Ten-year-old Gabby Delamare of West Jordan was among a steady stream of visitors invited on Saturday to tour operating rooms and other parts of the hospital normally off limits to anyone but doctors and patients.

For one day, every other year, the hospital invites children to learn about and operate surgical tools on some very unlikely "patients" — fruit, vegetables, candy and plastic gloves filled with water. Thousands typically take the hospital up on the offer to visit.


We do this to give kids an opportunity, when they are well, to see how things work here and not be intimidated.

–Carolyn Ellis


Under the direction of hospital personnel and wearing protective eye wear, Delamare used a spinning drill to carefully cut away the shell of an egg, trying to only cut through the shell and not break through the thin membrane underneath.

"I got to use a drill and try to not crack the egg," Delamare said.

With a yoke-covered towel and bits of egg shell scattered on a small table, it appeared that the success rate for others trying the exercise was low. The experience mimics, to some extent, how surgeons cut away parts of a human skull, careful to not break through thin protective layers around the brain.

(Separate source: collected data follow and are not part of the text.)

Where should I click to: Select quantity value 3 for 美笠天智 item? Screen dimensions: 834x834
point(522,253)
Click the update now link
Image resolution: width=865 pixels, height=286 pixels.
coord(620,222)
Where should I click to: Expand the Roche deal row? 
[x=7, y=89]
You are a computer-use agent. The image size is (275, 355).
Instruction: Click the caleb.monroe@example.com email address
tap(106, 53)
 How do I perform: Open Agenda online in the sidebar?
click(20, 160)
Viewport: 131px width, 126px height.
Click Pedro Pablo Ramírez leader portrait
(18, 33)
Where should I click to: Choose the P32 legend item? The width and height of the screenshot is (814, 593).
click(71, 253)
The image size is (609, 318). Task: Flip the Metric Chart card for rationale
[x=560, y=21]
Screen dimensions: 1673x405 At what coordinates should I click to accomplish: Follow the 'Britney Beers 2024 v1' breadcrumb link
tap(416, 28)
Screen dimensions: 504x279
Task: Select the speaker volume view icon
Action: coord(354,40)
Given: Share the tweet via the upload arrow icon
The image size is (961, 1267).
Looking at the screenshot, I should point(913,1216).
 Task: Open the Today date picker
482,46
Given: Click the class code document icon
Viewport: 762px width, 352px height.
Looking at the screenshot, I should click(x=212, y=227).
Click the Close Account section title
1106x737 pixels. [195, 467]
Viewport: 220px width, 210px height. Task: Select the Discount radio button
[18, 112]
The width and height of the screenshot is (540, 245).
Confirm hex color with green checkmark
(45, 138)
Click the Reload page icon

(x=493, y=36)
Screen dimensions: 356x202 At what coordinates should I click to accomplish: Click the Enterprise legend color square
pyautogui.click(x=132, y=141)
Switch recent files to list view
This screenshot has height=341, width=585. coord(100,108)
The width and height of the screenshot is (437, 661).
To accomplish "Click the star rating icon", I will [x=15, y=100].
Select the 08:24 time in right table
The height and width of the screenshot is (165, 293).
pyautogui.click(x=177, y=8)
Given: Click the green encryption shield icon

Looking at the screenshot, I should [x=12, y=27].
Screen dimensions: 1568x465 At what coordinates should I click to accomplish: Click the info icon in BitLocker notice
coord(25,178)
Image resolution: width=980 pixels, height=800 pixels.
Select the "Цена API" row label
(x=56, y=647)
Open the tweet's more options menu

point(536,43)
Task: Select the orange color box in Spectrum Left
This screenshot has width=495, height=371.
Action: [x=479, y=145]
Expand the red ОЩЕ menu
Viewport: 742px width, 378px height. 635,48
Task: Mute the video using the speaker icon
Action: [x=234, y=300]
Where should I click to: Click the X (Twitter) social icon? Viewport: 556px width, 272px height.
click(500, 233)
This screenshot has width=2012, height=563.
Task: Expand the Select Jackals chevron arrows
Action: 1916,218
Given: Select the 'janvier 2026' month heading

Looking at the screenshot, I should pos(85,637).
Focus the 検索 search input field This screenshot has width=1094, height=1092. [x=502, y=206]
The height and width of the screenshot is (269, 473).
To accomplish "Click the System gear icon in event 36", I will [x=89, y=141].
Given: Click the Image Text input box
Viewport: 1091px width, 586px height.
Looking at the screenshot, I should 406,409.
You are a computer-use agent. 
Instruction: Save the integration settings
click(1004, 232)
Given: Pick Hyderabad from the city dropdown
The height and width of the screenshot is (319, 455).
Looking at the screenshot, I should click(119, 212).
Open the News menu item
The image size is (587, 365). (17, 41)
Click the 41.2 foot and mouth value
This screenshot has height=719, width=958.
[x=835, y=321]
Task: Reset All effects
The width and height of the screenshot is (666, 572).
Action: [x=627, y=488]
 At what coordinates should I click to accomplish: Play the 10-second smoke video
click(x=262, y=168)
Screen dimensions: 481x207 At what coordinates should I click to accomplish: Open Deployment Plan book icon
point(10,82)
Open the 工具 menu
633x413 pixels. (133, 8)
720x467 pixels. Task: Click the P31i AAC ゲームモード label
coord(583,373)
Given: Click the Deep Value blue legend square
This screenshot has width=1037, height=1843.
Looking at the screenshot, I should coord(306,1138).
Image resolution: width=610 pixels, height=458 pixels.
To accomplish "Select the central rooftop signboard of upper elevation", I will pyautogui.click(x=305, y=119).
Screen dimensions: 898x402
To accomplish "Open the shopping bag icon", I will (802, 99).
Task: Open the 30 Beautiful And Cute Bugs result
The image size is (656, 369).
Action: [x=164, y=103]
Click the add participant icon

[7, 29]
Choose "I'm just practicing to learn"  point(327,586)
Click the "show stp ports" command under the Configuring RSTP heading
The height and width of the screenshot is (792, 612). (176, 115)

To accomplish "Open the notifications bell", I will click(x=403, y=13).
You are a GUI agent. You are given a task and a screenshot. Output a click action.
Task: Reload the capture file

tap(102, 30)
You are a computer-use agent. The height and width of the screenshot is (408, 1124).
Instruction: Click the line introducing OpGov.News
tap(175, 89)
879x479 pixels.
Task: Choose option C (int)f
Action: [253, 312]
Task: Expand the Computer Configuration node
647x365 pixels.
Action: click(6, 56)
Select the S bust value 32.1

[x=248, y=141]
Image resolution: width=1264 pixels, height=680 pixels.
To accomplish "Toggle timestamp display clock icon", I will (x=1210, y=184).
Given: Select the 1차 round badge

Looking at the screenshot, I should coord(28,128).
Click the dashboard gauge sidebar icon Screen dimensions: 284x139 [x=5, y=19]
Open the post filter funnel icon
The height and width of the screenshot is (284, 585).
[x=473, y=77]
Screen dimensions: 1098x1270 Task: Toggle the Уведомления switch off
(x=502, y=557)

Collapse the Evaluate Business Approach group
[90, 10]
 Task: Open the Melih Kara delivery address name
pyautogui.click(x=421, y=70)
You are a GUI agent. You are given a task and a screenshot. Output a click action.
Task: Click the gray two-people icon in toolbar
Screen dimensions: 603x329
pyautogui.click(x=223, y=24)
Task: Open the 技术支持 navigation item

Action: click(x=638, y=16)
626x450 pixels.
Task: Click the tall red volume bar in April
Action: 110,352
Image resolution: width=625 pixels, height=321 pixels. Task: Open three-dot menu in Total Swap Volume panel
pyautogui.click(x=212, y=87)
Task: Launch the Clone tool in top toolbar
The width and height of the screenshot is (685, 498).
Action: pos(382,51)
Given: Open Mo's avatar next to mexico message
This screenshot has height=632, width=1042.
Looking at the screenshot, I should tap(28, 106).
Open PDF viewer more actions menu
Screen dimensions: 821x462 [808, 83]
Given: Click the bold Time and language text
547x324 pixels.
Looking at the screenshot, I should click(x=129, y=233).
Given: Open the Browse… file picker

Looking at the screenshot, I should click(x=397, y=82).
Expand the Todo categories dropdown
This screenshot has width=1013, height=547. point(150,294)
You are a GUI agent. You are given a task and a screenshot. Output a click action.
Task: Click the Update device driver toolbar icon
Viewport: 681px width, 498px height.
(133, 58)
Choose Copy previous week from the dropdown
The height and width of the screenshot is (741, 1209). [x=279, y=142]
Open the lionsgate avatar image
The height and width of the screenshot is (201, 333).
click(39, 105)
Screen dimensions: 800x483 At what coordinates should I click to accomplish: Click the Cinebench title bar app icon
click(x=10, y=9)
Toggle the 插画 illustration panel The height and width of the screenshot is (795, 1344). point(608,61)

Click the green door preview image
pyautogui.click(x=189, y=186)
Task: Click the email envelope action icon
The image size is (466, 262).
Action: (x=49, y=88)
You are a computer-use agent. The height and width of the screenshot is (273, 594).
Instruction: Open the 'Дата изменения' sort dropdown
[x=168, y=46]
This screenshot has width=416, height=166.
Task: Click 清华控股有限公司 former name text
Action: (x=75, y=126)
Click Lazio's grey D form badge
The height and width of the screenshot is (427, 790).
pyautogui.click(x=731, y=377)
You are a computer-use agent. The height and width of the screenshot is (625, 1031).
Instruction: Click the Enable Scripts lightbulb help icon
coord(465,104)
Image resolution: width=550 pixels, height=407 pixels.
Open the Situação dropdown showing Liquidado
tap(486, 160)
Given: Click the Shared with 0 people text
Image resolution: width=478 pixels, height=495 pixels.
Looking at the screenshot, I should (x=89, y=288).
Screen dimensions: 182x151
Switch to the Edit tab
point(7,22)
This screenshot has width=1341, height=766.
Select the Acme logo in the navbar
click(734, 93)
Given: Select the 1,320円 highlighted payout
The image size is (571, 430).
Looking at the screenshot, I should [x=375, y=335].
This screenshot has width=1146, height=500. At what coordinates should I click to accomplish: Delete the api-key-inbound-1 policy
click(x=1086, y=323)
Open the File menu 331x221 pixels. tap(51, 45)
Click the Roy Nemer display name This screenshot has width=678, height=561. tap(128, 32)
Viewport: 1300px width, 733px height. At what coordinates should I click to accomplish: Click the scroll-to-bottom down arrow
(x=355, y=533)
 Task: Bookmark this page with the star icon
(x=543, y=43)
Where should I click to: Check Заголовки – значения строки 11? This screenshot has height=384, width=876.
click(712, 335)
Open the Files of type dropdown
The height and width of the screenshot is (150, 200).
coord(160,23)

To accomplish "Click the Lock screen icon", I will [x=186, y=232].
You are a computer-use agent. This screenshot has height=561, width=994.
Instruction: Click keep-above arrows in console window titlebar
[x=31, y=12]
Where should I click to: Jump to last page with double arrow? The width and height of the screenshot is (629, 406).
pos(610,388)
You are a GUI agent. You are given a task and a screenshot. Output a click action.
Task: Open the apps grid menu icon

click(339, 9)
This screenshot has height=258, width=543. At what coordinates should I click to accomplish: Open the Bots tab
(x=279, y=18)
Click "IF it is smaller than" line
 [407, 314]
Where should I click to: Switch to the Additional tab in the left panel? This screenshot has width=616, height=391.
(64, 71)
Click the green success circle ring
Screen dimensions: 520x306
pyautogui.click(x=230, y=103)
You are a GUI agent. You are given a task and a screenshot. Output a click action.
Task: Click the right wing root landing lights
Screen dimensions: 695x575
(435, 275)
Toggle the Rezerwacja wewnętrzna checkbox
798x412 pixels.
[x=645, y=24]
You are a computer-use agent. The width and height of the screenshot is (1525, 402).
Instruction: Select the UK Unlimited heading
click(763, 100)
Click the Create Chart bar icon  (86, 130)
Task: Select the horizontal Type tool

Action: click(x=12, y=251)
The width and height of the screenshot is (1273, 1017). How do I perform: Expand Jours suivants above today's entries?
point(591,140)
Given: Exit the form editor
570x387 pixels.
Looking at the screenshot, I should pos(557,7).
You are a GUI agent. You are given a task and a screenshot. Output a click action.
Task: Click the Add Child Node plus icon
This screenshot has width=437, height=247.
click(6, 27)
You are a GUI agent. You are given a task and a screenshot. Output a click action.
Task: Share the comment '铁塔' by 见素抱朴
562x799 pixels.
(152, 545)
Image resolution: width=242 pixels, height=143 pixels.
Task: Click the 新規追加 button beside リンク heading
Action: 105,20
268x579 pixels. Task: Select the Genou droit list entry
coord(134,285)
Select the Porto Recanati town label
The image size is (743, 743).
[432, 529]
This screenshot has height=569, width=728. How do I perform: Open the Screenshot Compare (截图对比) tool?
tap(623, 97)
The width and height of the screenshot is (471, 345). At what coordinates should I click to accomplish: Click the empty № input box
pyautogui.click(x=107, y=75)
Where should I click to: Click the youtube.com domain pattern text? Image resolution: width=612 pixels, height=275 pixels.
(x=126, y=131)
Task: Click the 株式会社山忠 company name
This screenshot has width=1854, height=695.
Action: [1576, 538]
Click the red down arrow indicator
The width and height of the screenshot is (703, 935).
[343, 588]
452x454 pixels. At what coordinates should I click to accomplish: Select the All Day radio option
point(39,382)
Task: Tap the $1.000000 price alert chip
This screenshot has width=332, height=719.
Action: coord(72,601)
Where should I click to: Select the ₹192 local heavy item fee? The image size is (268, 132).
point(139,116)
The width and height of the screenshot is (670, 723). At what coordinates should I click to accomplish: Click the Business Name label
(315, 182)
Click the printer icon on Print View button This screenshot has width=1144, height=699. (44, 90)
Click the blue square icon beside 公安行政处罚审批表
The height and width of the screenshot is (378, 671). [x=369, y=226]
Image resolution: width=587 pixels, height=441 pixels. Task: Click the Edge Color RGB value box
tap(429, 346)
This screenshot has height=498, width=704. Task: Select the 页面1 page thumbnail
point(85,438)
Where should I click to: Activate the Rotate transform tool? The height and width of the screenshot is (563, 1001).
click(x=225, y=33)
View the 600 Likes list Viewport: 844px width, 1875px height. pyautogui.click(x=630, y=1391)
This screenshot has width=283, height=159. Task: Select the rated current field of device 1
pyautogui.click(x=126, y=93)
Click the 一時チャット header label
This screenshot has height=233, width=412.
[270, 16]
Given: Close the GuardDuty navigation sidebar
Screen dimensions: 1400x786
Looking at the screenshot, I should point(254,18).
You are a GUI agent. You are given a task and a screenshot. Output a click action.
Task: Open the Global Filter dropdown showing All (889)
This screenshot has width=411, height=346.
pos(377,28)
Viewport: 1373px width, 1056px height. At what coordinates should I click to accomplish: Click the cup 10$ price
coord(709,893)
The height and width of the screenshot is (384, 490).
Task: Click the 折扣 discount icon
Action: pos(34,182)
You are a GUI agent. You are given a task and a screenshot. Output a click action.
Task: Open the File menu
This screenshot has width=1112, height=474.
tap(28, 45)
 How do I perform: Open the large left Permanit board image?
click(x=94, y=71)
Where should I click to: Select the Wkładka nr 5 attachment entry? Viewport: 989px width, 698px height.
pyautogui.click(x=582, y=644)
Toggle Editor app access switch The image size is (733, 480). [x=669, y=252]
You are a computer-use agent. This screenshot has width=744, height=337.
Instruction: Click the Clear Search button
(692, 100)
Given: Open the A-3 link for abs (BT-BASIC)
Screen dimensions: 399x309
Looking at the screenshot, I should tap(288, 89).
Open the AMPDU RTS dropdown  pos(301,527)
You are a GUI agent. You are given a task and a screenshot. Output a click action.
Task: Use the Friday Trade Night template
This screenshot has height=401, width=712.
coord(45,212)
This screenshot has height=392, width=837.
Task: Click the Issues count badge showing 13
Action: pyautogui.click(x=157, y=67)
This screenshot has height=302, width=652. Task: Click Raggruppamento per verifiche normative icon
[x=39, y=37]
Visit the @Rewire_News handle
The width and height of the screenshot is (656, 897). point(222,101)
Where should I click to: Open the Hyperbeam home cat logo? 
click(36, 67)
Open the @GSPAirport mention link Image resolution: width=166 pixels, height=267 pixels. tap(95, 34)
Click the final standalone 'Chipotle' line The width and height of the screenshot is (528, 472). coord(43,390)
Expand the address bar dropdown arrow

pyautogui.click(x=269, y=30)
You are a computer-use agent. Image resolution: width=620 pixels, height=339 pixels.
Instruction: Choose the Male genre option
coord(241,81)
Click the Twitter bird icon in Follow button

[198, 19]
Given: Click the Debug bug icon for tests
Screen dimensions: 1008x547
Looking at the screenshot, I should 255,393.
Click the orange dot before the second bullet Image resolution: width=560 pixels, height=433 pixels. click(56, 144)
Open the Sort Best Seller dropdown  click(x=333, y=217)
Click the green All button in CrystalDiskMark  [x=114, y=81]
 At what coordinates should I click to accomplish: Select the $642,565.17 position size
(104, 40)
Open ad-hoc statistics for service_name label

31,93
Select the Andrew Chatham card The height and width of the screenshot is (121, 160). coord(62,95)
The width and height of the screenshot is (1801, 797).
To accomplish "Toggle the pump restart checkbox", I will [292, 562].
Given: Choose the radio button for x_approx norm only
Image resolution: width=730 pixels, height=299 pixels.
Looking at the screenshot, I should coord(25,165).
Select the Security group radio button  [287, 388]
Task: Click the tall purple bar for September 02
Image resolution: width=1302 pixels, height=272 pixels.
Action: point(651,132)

"We do this to give kids an opportunity, when they are well, to see how things work here and not be intimidated," said Carolyn Ellis, a nurse manager. "It's our way to show them health care and realize it's not an intimidating place to come. We want to let the public know what we do here."

Real cow and pig hearts were on display for children to touch and examine.

"I touched it in the middle," 7-year-old Brandon Wall of Woods Cross said with a grimace after touching the big cow heart. "Gross."

Brandon's mother, Jodilyn Wall, brought her children to help them see that they could be at ease in a hospital — especially Brandon, who has already undergone surgery and returns to the hospital regularly for tests.

"I want them to understand how things work at the hospital so they aren't afraid. It's not as scary as it seems," Wall said.

Visitors were able to use a cusa, a machine used to extract tumors, to suck meat out of a grapefruit; watch electric shock waves, which are used to break up kidney stones, break peppermints into tiny pieces; drill screws into plastic skulls; and perform "surgery" by removing water-filled plastic gloves from the stomach of a mannequin among various other activities.

The young surgeons for a day, dressed and drowning in adult-sized scrubs, peeked over their face masks, peered through protective eye gear and snapped on plastic gloves as they eagerly asked questions and listened to the hospital staff explain each procedure in language that was on their level.

"Sometimes, if you have a really sick belly, the doctor wants you to feel better. They say, "Oh no! Your belly is sick! Lets get the sick out," one nurse explained to a group of small children as she demonstrated a laparoscopy surgery using a clear box, to represent a stomach, and extracted strings inside to represent sickness.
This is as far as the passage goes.